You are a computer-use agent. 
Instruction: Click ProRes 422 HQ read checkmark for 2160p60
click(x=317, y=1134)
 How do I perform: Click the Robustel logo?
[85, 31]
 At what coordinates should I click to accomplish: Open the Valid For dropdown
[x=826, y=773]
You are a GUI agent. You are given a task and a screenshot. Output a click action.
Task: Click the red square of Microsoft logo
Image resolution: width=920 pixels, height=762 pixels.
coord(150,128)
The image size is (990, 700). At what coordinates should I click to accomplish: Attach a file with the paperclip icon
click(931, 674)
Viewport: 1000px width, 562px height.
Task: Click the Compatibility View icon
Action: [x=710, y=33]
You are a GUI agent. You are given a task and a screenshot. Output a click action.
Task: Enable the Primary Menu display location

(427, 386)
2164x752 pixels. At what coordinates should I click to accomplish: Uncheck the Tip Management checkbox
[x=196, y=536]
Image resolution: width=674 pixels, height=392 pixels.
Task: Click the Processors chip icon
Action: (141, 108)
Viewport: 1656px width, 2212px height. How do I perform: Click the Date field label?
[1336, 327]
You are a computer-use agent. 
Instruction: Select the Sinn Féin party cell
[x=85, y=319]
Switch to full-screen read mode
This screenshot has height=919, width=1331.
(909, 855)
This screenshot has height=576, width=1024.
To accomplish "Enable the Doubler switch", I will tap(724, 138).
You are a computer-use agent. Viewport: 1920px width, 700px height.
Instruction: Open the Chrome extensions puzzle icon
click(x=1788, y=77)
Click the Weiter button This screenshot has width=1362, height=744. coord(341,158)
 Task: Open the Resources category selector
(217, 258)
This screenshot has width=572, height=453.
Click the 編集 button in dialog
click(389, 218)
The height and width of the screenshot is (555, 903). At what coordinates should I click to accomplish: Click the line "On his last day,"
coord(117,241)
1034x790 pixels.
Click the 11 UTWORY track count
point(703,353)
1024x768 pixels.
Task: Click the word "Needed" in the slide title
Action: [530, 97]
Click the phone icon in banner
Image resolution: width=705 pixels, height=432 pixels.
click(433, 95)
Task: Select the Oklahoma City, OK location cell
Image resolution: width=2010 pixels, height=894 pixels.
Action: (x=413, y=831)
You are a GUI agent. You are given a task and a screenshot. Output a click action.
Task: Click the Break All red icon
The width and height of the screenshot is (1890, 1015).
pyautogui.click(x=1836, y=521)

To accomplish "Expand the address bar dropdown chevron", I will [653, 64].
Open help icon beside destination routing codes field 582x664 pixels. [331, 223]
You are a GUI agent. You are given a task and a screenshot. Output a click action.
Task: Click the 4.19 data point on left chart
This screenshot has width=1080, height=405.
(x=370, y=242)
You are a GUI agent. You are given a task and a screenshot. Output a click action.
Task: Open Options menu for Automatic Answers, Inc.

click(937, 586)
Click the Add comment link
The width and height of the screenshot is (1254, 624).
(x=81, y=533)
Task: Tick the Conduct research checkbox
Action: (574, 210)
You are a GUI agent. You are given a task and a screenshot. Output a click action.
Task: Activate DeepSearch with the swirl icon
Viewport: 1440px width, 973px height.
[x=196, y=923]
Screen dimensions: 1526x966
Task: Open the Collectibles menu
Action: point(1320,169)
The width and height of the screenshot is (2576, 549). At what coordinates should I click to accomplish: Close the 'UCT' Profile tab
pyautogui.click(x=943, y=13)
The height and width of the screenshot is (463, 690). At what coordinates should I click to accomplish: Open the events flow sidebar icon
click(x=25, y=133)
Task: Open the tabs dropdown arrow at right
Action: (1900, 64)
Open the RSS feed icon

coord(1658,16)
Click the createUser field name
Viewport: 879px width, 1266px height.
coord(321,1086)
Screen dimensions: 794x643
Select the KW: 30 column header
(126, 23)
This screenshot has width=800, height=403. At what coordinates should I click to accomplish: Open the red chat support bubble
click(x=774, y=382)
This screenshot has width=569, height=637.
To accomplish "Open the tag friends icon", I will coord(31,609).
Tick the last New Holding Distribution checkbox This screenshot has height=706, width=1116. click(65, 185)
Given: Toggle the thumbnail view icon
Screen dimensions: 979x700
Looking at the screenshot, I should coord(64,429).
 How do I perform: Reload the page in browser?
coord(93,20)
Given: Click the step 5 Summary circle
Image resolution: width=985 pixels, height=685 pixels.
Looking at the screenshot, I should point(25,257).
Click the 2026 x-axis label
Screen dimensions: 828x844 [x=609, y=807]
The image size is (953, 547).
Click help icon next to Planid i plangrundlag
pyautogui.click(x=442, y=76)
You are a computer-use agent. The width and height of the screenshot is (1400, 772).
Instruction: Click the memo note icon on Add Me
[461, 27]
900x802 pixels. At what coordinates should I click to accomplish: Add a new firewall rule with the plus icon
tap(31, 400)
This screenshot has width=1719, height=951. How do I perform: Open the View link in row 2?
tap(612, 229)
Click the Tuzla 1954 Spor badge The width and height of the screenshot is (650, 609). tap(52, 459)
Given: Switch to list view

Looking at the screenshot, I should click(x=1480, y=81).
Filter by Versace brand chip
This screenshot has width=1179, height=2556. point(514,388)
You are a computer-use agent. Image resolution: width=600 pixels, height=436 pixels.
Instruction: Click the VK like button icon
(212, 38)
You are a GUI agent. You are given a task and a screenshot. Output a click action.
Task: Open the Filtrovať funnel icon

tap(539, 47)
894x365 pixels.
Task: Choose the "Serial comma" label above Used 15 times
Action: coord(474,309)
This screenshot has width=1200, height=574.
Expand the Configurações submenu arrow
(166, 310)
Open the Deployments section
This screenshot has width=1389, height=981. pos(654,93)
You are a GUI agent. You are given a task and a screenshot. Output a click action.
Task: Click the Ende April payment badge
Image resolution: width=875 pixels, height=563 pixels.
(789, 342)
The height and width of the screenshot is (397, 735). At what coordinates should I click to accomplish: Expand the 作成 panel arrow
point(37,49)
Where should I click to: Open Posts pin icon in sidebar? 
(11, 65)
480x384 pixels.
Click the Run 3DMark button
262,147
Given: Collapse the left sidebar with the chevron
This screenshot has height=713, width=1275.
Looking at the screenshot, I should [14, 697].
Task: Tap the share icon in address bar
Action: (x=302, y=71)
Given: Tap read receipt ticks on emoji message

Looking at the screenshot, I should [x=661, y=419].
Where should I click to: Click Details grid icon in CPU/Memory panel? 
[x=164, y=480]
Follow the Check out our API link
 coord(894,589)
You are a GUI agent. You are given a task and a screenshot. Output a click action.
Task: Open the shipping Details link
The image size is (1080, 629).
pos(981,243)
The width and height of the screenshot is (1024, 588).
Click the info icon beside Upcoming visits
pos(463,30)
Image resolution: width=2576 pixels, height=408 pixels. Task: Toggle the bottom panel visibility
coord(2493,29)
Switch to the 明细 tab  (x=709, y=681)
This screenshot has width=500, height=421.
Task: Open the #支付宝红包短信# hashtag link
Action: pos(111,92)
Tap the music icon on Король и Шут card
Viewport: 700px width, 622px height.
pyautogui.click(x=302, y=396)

———

▶ **TASK TO CARRY OUT**: Find the lines in the data that include "badge", then copy each of them.

▶ **EXERCISE OUTPUT**:
Click the Tuzla 1954 Spor badge The width and height of the screenshot is (650, 609). tap(52, 459)
Task: Click the Ende April payment badge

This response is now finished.